Angrily he tells himself he shouldn't have come back and starts plotting to grow his hair and create the haircut again, he'll turn the world into a rumour and go looking for Scarlet.  Then suddenly the wall bulges with colour and a giant face appears with Scarlet standing in it.  She decided she wanted a travelling companion and so came back for Hewligan.

Hewligan: "Scarlet, is this really happening? I mean is this just my madness?  Is the world still out of tune?

Scarlet:  Stop worrying Hewligan.  What does it matter?"

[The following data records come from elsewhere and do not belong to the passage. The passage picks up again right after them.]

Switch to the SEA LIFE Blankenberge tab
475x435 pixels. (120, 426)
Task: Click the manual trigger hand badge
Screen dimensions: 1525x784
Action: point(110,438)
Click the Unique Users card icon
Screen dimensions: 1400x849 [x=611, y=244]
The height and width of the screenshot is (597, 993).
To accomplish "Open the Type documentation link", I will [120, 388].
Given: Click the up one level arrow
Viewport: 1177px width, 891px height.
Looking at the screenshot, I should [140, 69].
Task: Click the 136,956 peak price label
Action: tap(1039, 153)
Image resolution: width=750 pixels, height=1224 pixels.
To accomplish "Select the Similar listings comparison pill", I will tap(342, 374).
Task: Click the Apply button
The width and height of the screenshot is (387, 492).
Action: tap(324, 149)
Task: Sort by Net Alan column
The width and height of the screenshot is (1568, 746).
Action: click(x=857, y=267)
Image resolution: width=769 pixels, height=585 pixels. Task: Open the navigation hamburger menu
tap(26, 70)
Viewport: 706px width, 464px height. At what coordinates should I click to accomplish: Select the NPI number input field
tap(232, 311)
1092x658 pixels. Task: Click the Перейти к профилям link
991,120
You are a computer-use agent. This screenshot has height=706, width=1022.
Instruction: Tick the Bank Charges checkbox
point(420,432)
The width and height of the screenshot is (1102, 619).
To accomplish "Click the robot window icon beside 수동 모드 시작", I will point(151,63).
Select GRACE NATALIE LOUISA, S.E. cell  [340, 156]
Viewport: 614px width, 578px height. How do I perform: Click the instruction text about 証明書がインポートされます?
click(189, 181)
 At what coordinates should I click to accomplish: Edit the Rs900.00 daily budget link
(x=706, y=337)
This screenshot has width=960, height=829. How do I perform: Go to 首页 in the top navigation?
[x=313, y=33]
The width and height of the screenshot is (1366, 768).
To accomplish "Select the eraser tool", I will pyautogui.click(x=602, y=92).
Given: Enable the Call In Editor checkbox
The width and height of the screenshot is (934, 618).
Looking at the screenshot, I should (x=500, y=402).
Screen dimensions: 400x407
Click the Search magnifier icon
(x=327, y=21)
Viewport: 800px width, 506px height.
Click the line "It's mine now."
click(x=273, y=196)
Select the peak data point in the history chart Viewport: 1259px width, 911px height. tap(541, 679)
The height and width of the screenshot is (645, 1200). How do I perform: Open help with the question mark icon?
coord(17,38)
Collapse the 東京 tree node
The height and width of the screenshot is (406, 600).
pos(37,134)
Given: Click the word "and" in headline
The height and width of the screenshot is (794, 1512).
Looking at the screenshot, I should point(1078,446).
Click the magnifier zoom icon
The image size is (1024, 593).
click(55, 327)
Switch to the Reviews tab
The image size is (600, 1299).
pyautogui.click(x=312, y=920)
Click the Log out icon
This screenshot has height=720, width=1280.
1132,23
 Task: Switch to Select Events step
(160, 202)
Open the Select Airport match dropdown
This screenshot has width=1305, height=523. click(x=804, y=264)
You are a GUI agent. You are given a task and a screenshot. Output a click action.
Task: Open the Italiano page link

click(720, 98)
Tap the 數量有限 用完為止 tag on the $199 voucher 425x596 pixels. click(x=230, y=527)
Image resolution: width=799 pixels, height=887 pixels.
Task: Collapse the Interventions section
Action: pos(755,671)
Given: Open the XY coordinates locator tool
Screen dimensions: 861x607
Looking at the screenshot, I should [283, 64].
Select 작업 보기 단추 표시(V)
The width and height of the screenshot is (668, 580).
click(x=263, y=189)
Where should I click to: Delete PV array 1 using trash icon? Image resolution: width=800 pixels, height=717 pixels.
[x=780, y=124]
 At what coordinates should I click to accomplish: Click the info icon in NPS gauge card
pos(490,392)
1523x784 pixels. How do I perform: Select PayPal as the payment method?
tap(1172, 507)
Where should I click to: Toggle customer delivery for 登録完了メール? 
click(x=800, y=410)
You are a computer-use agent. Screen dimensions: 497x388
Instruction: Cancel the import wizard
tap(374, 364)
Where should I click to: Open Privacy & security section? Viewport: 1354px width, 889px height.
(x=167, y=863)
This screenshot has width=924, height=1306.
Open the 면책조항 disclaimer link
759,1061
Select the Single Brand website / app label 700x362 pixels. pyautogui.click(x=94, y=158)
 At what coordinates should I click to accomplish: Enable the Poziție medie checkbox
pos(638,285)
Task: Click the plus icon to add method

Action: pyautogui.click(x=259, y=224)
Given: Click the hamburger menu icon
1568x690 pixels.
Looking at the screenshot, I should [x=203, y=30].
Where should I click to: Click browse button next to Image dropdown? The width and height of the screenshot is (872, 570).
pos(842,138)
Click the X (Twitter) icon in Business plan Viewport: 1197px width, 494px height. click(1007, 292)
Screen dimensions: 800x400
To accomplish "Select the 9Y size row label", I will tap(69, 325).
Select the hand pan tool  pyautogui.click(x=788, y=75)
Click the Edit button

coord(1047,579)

But after all Scarlet returns for him.
And it ends with a kiss.  If I could be serious for a moment, despite the humour, this strip gets a lot right about some types of mental illness.  Speaking as someone who has struggled with some quite serious "breaks" in reality in the past (and who is basically a medicated psychotic) that feeling of being "out of tune" with the world is a perfect description of how it feels to wake up one day and find everything feels wrong about the world and only you are unaffected by it.  Perhaps my worst one was believing everyone in the world had been replaced by sentient robots and only I knew what had happened. Fortunately I was able to ride that out and back to sanity again without hurting anyone or myself but it was a terrifying experience which involved amazing amounts of paranoia as if the whole world is really out to get you.  Which is why I relate to this strip quite heavily.  The ending is also interesting, did he really get rescued by Scarlet?  Or did he finally escape into permanent fantasy via his mind like the end of the Terry Gilliam film Brazil?  Even the choice of putting the "sane" parts in black and white are meaningful.  When you are taking various types of meds for mental illness (especially antipsychotics) you can feel like the world is flat and colourless in comparison to the vividness of a hallucination or other altered state of conciousness.  It's all clever stuff, definitely one of the more sympathetic treatments of severe mental illness I have ever seen (and let's face it, the likes of me are usually being roughed up by Batman rather than riding a bus to Easter Island when it comes to comics sadly).  And the story is good fun, and actually holds together well for what initially feels like a set of random circumstances. The art is wonderful, and if you're reading this and thinking the art looks like The Gorillaz, well Jamie Hewlett is the artist behind both.  Hewligan's Haircut is one of those wonderful oddities 2000AD throws up from time to time.  It's also avaliable as a trade paperback so if you're at all interested it's well worth checking out.